[YOUR GOAL] The required output is the stretch from the line containing "Click the Full-stack Simulation cell" through the line containing "Task: Click the Destination Folder label" in the records below, unaltered and with no pictures.

Stored items
--*--

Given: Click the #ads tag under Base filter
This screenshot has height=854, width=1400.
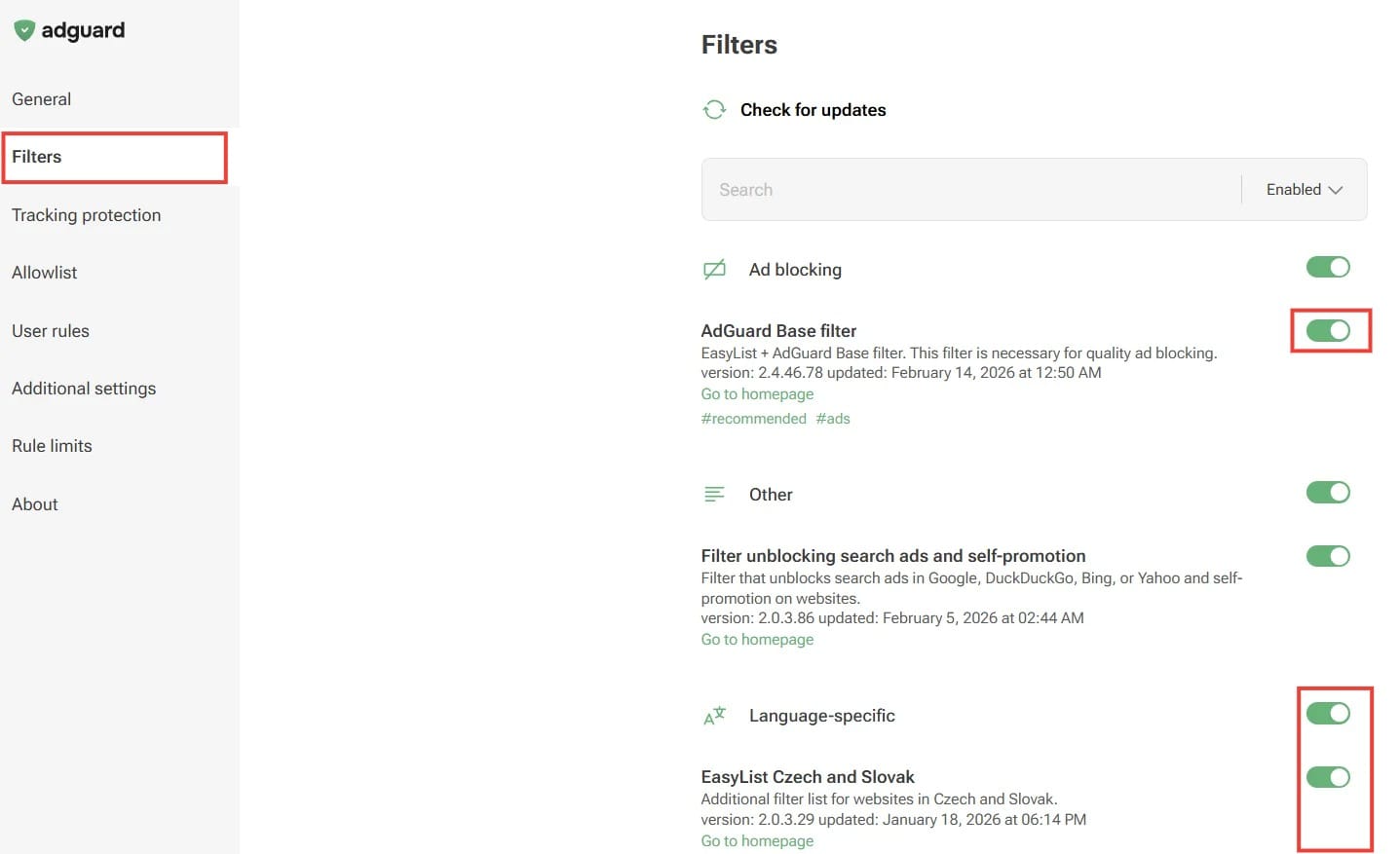Looking at the screenshot, I should (x=833, y=418).
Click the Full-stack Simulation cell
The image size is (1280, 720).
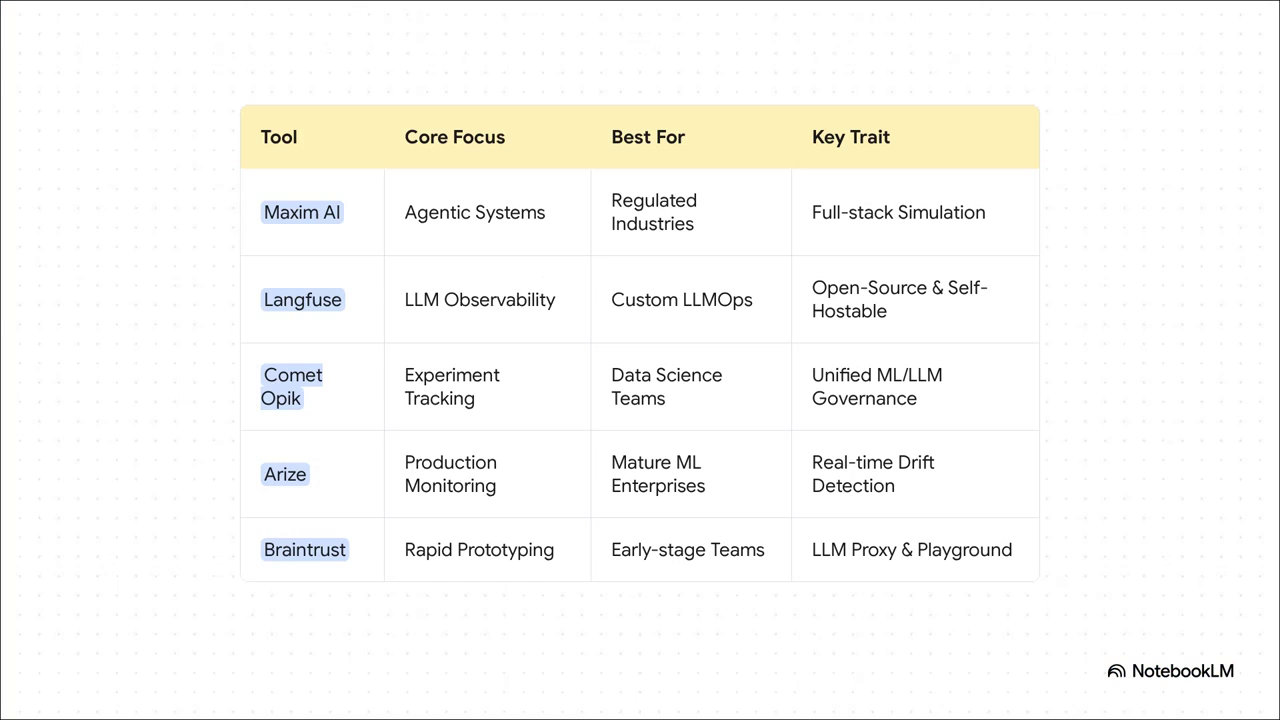(x=898, y=212)
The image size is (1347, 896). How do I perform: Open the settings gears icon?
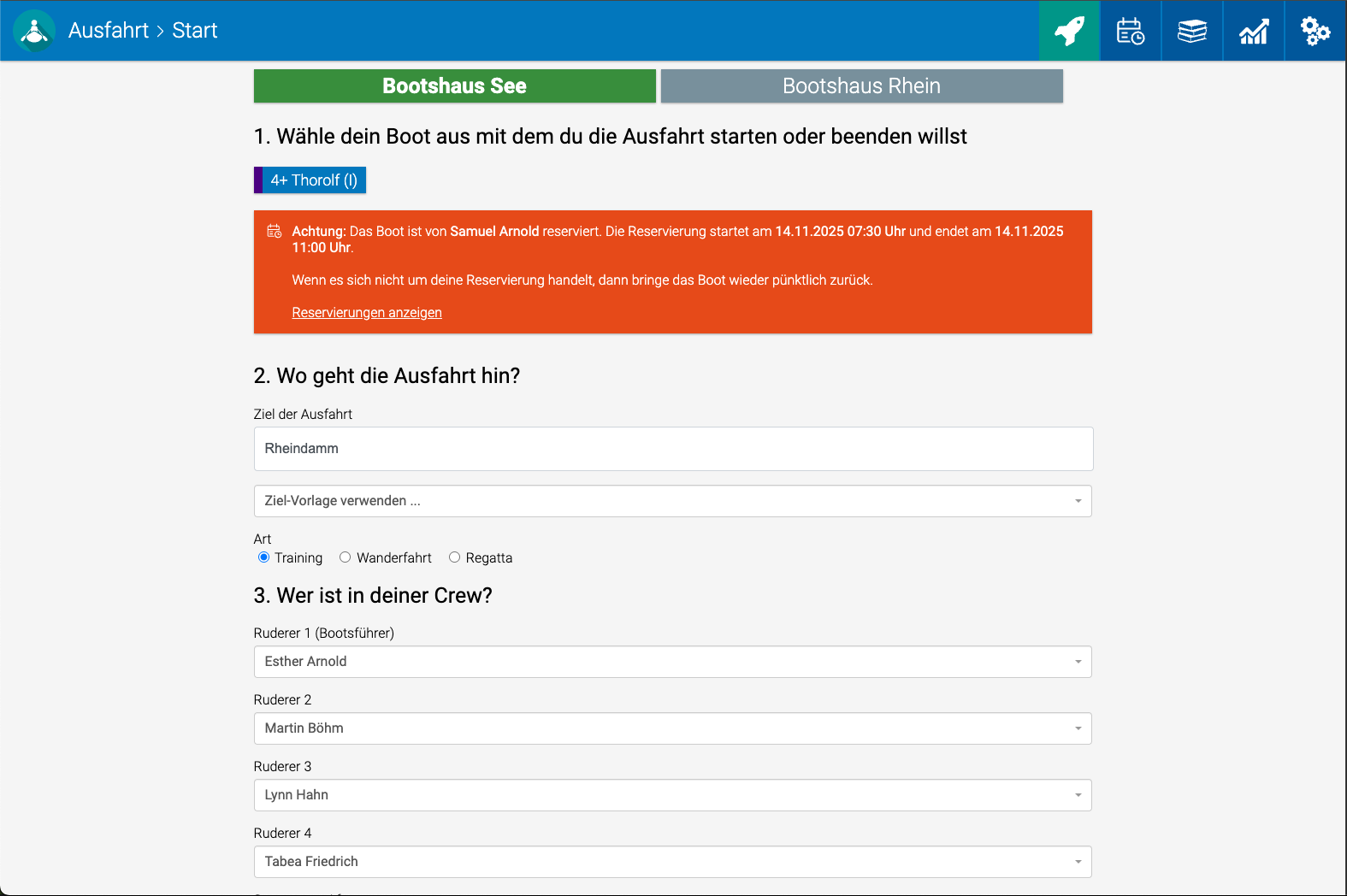coord(1315,31)
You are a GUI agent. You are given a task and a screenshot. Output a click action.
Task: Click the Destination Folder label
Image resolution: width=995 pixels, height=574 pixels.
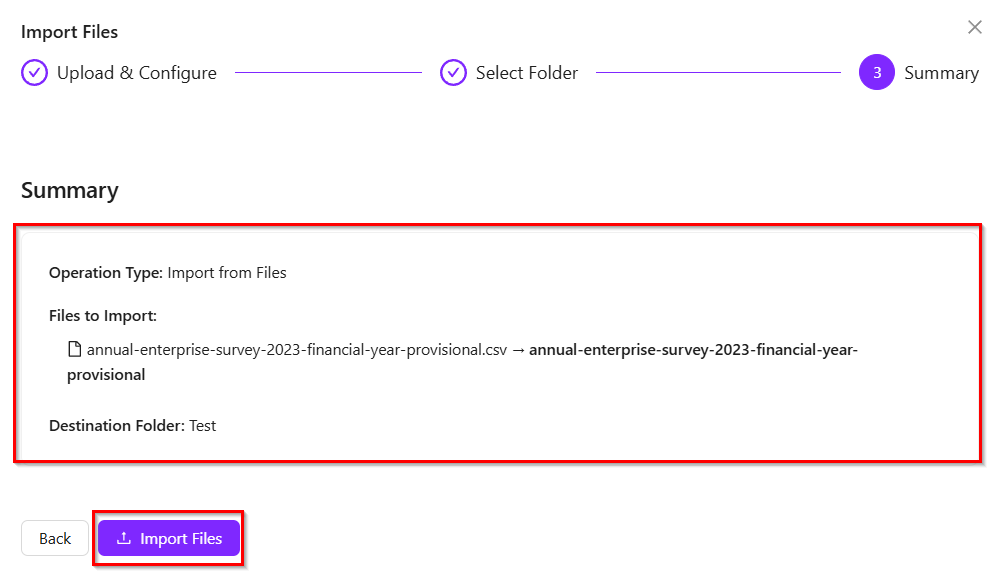[116, 426]
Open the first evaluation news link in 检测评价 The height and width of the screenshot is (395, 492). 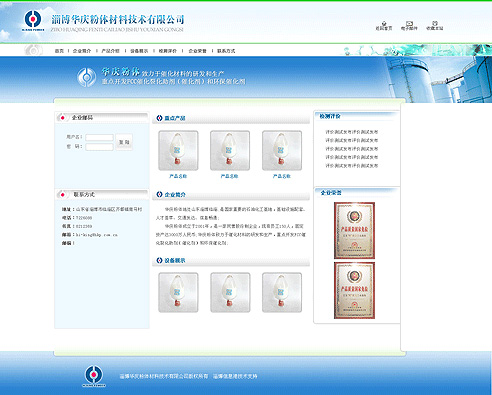point(352,132)
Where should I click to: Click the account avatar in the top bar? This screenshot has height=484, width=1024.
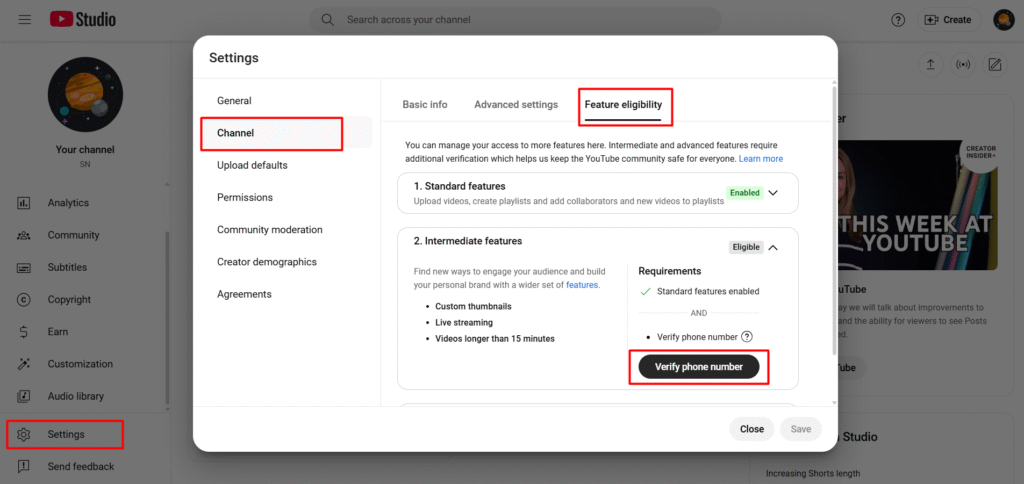click(1003, 20)
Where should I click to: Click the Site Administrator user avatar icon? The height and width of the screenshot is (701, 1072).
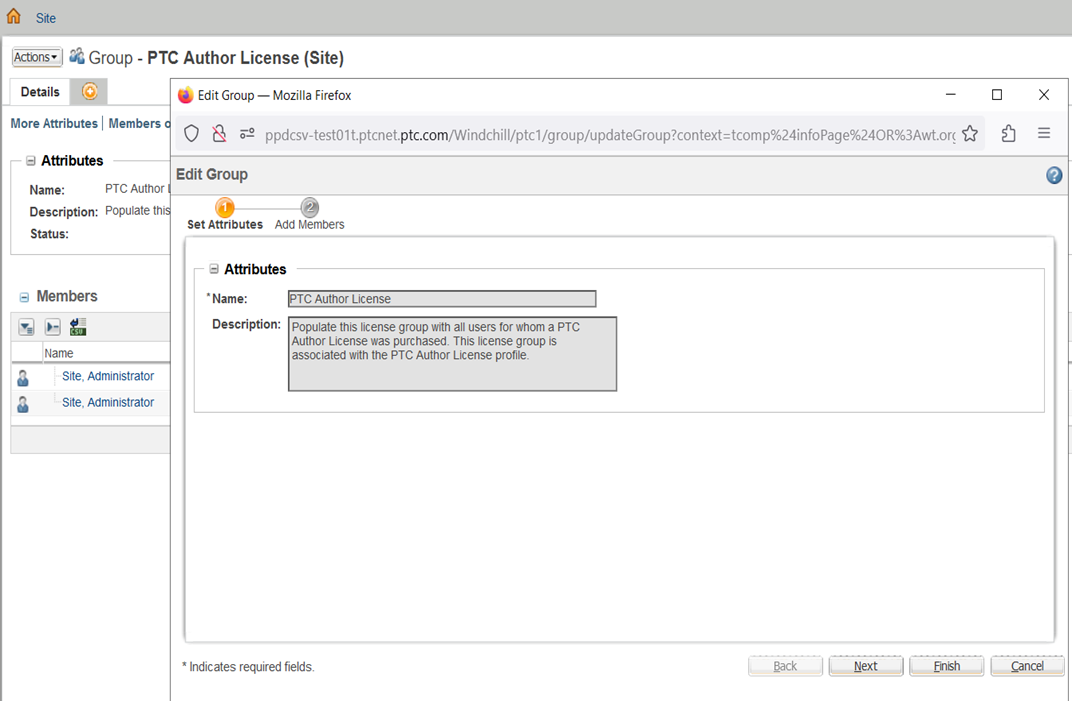23,375
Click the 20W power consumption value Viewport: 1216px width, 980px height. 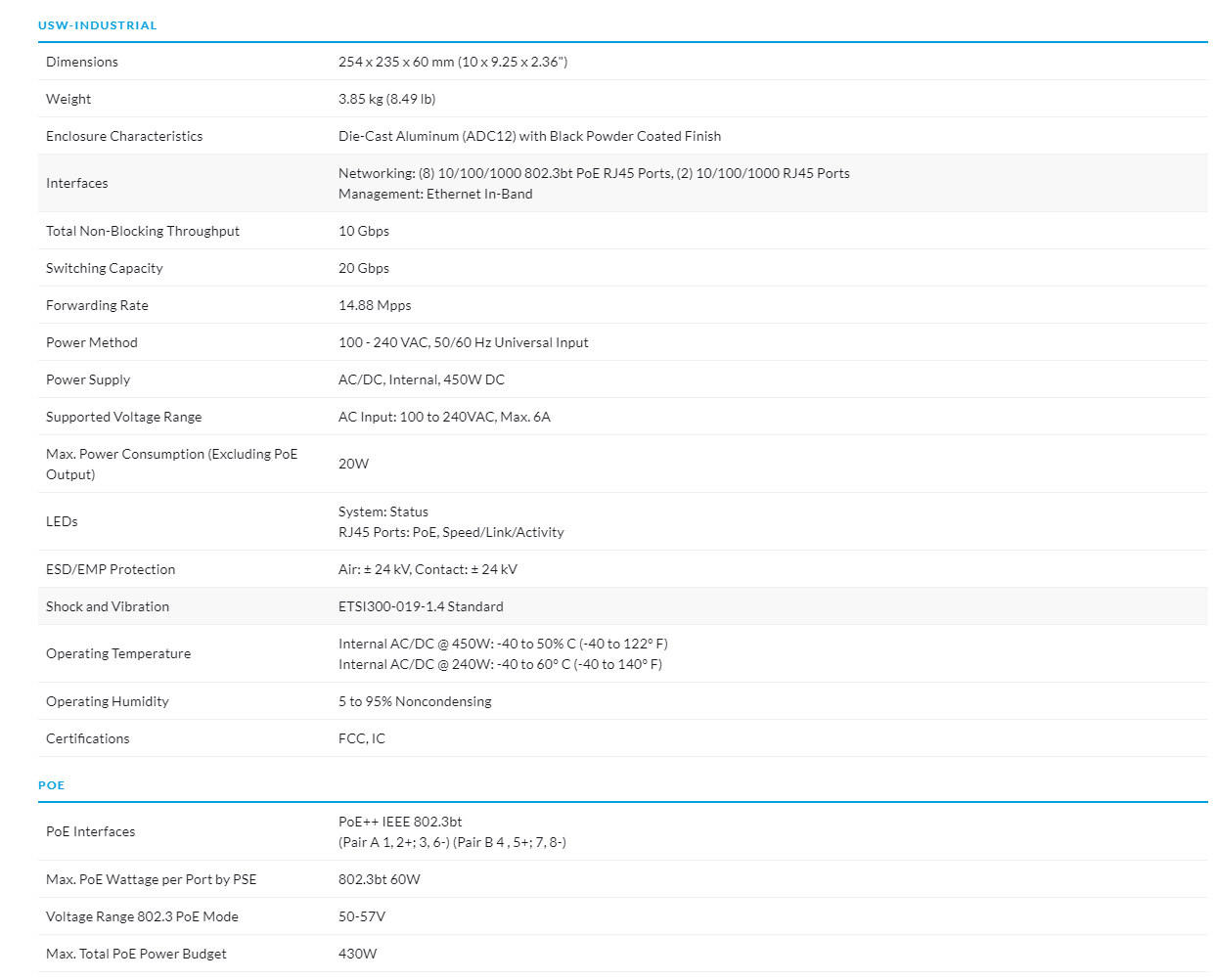pyautogui.click(x=353, y=464)
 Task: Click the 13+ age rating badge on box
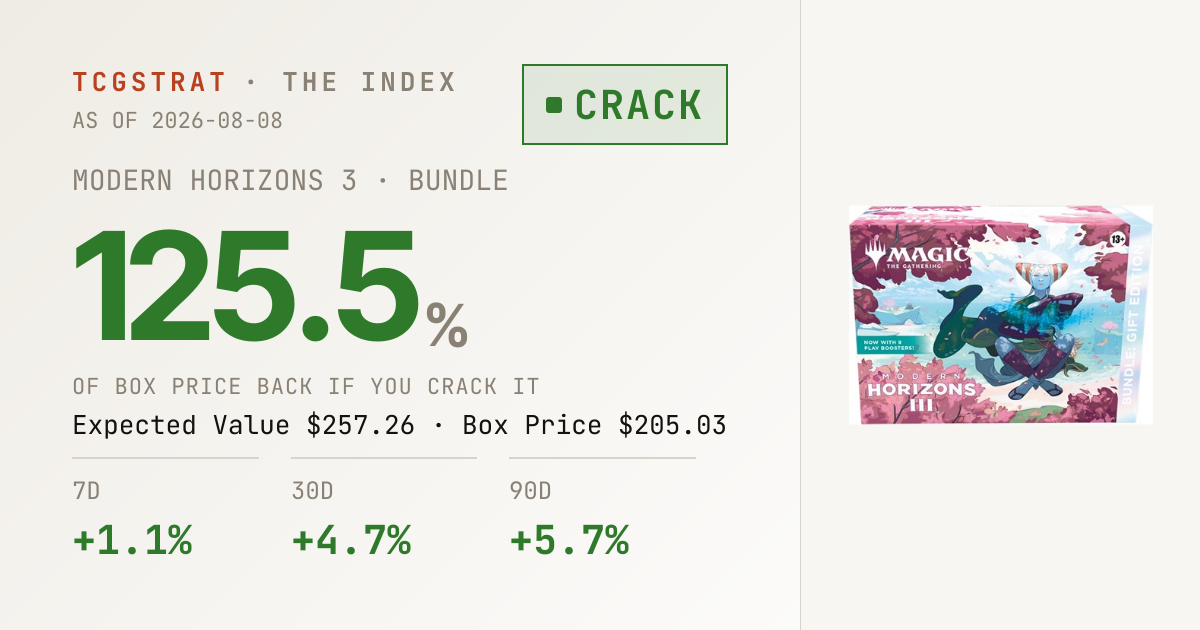[1118, 240]
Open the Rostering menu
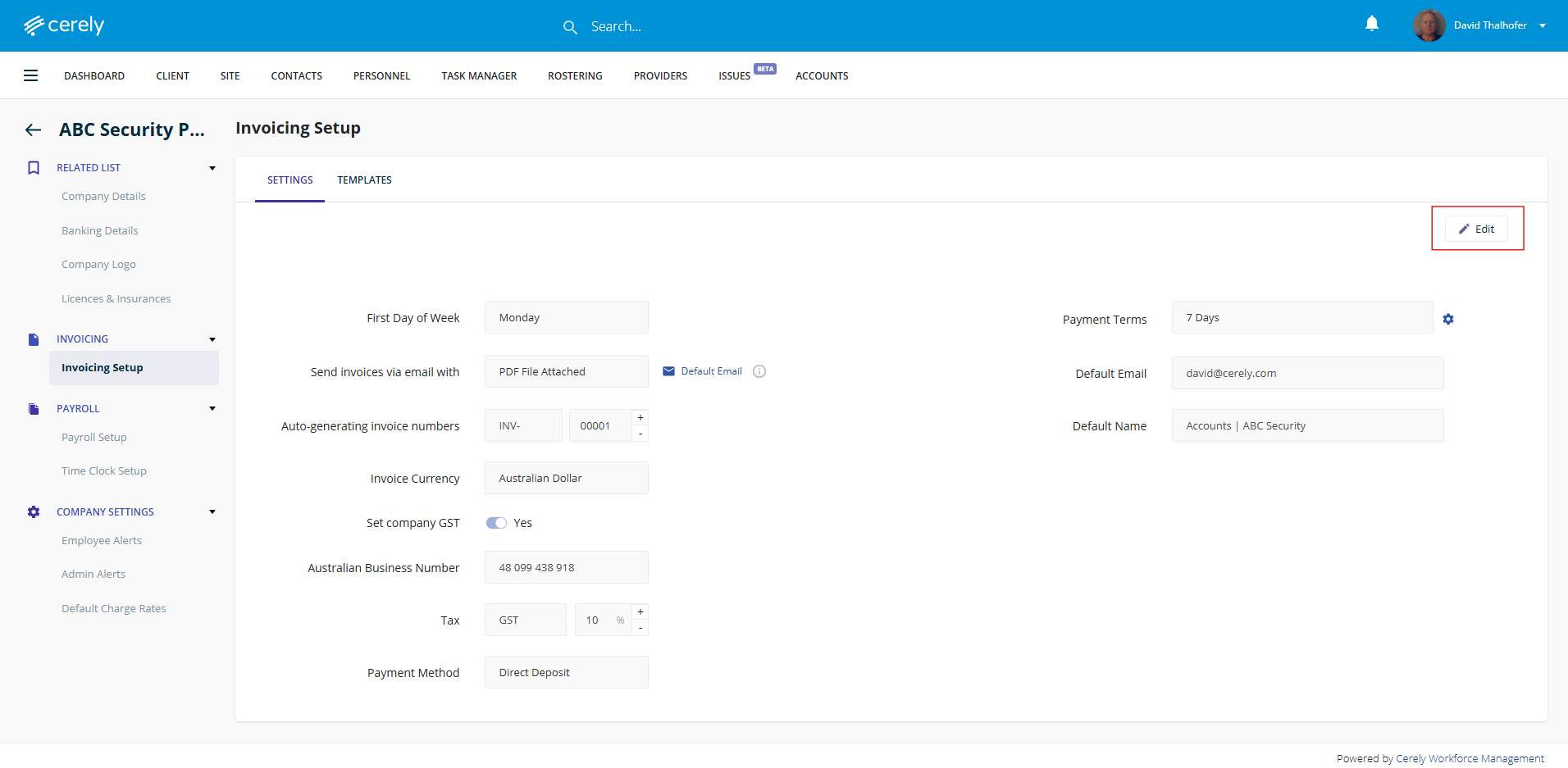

--*--

[RESULT FOR THIS TASK]
Click the Full-stack Simulation cell
The image size is (1280, 720).
(x=898, y=212)
The image size is (1347, 896). How do I perform: Open the settings gears icon?
coord(1315,31)
You are a GUI agent. You are given a task and a screenshot. Output a click action.
Task: Click the Destination Folder label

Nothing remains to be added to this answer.